A way to avoid the main HTML to be affected is to create an off-screen canvas that is kept out of the DOM-tree.
This will provide a bitmap buffer and native compiled code to encode the image data. It is straight forward to do:
function imageToDataUri(img, width, height) { // create an off-screen canvas var canvas = document.createElement('canvas'), ctx = canvas.getContext('2d'); // set its dimension to target size canvas.width = width; canvas.height = height; // draw source image into the off-screen canvas: ctx.drawImage(img, 0, 0, width, height); // encode image to data-uri with base64 version of compressed image return canvas.toDataURL(); }
If you want to produce a different format than PNG (default) just specify the type like this:
return canvas.toDataURL('image/jpeg', quality); // quality = [0.0, 1.0]
Worth to note that CORS restrictions applies to toDataURL().

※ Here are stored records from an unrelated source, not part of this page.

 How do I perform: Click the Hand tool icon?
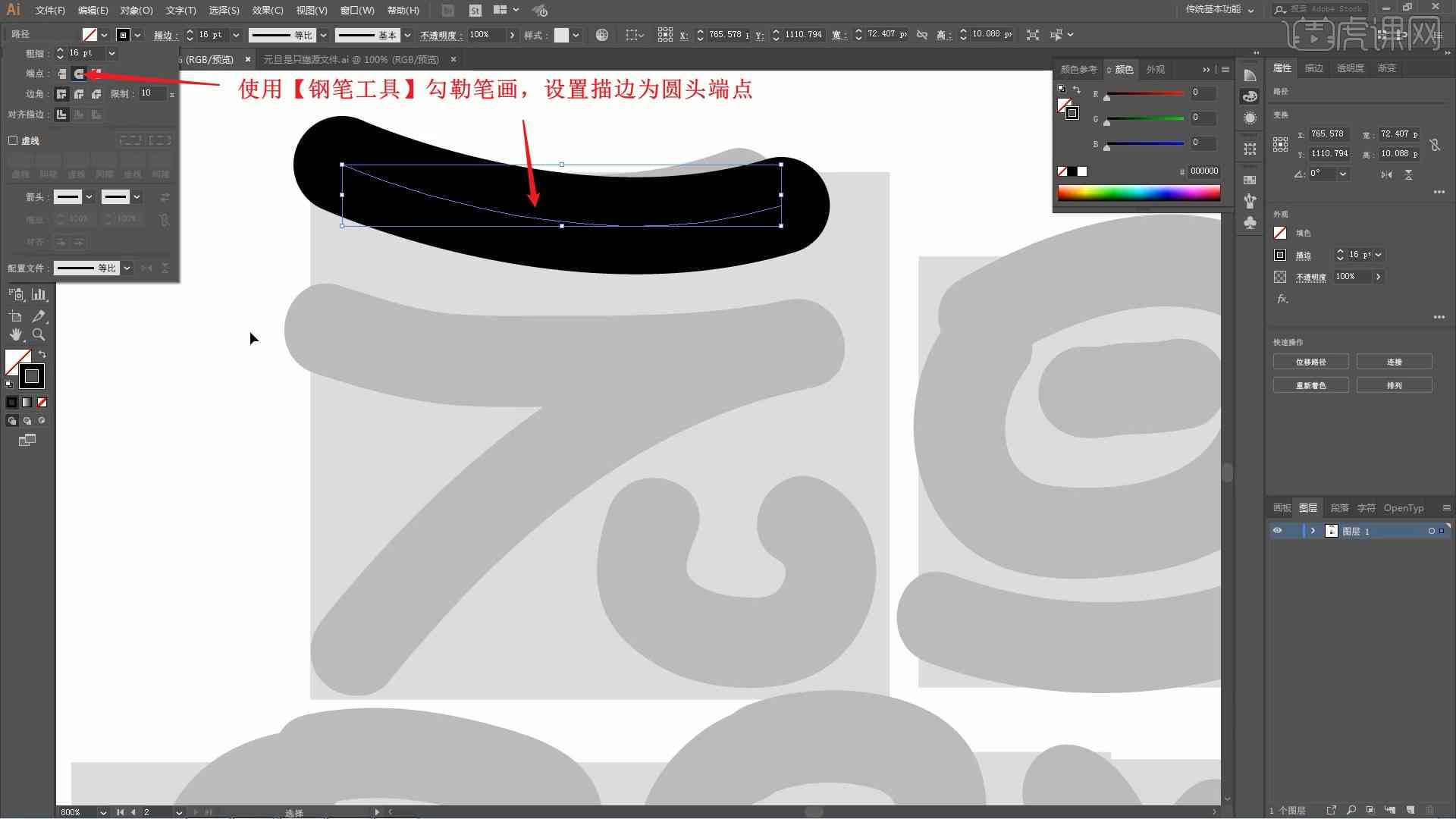point(15,333)
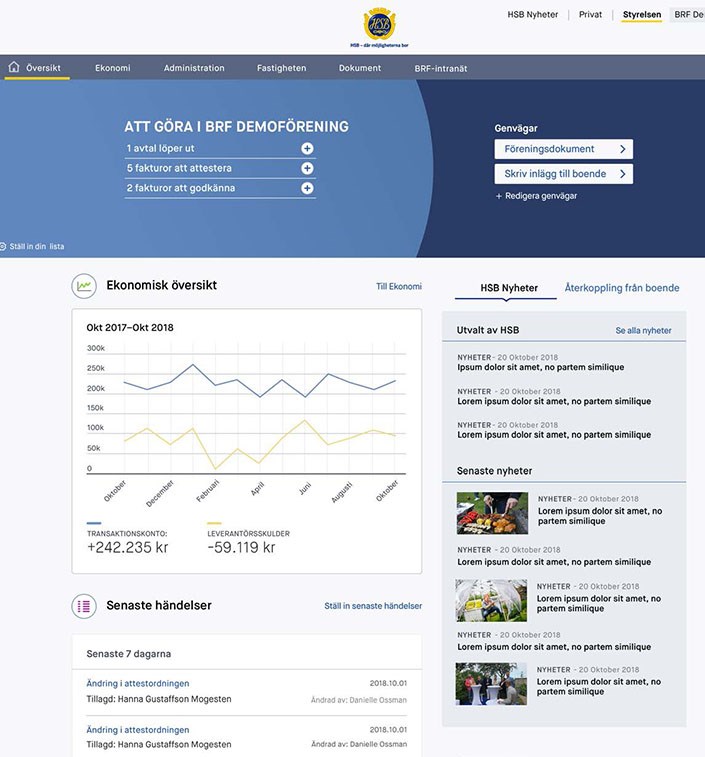Image resolution: width=705 pixels, height=757 pixels.
Task: Open the Fastigheten menu item
Action: pyautogui.click(x=281, y=68)
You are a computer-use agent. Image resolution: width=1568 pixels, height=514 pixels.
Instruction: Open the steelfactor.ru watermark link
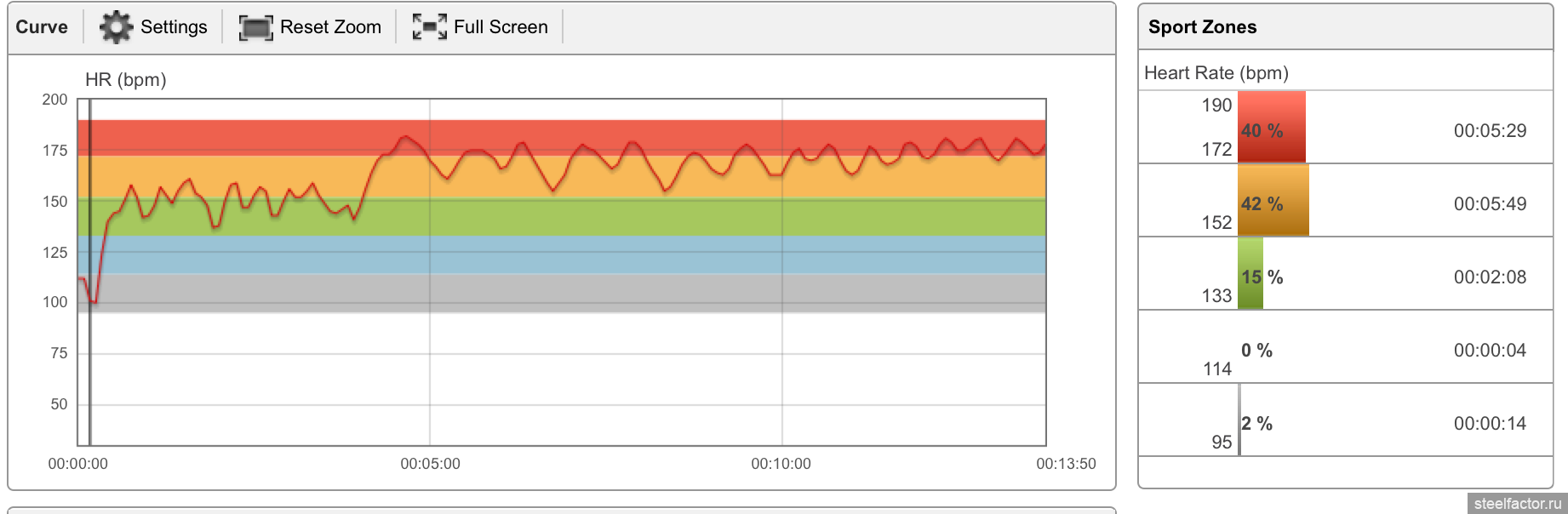[x=1517, y=504]
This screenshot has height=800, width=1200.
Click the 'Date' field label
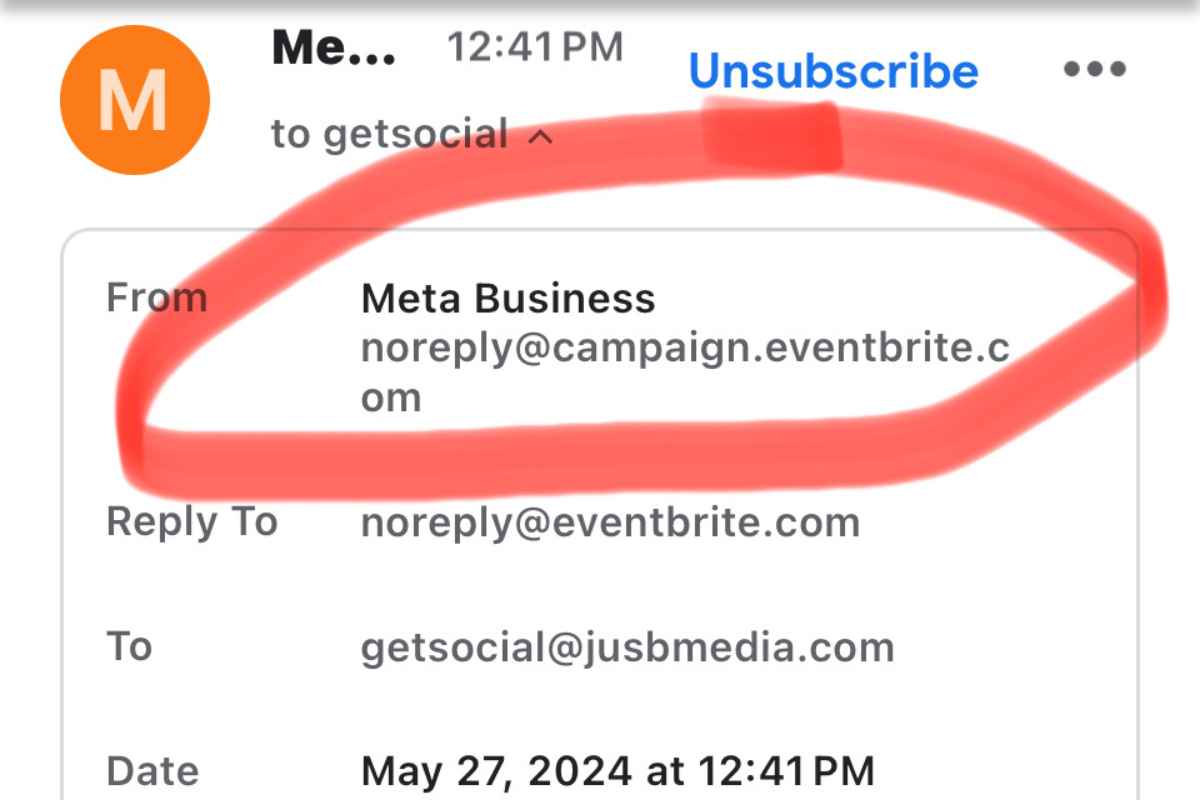point(152,771)
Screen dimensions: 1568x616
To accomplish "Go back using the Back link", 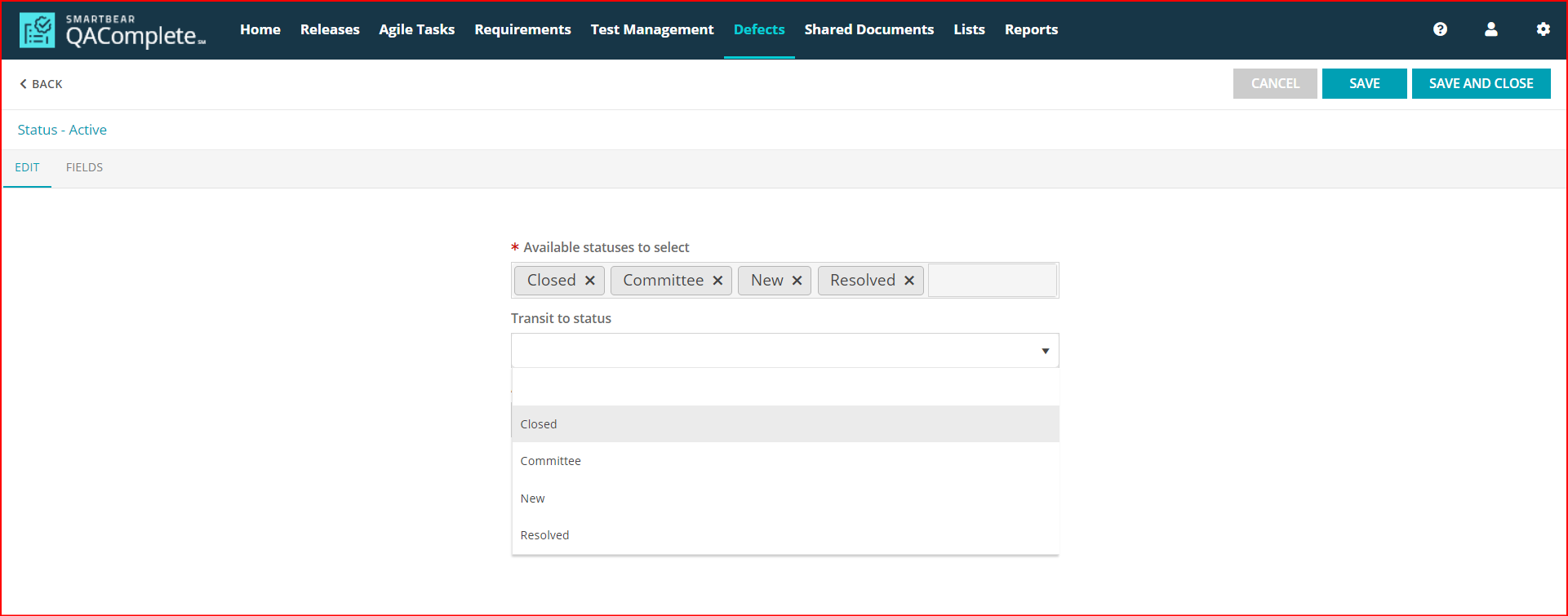I will tap(41, 84).
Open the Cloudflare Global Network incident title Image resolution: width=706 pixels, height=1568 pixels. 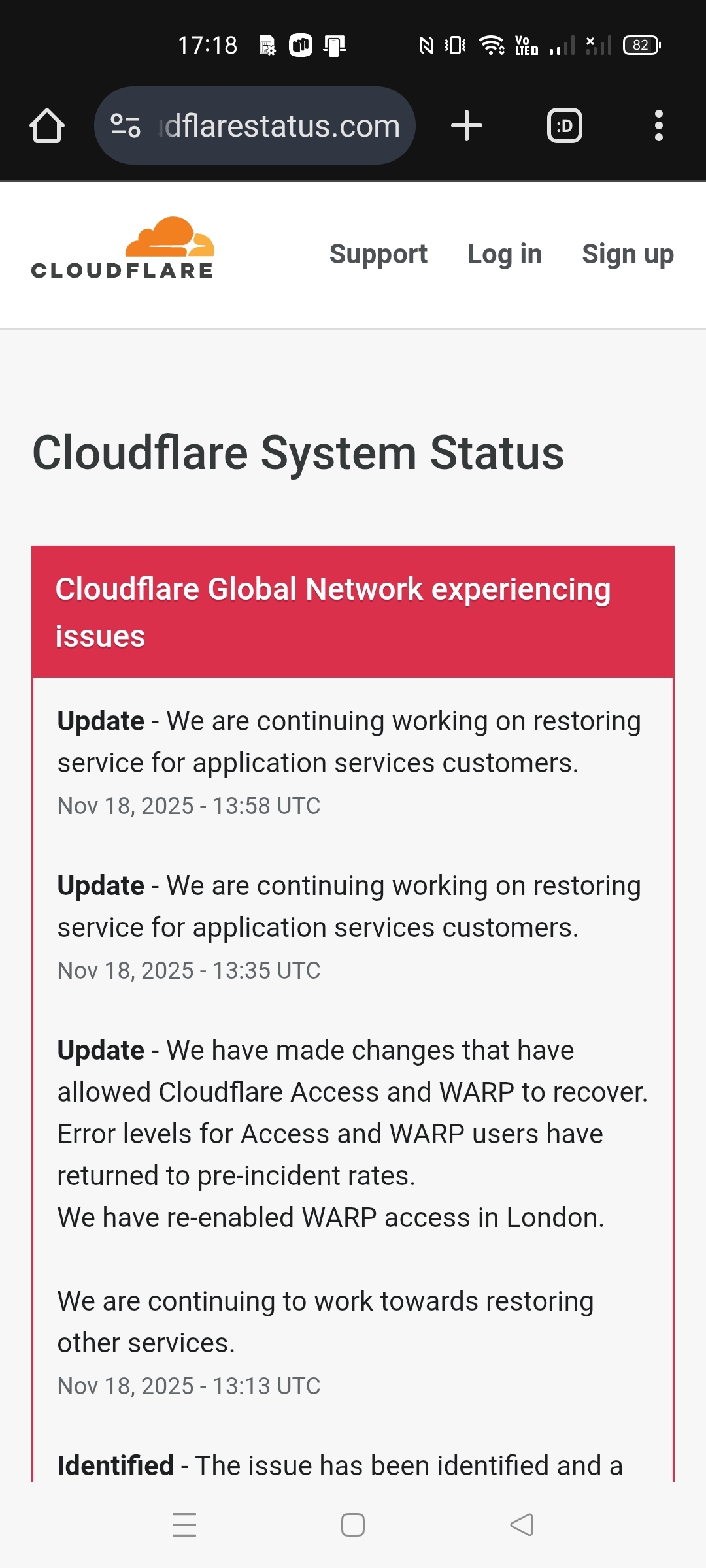tap(333, 612)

If your app is giving only base64 encoded images (I assume they are data-uri's with base64 data?) then you need to "load" the image first:
var img = new Image; img.onload = resizeImage; img.src = originalDataUriHere; function resizeImage() { var newDataUri = imageToDataUri(this, targetWidth, targetHeight); // continue from here... }
If the source is pure base-64 string simply add a header to it to make it a data-uri:
function base64ToDataUri(base64) { return 'data:image/png;base64,' + base64; }
Just replace the image/png part with the type the base64 string represents (ie. make it an optional argument).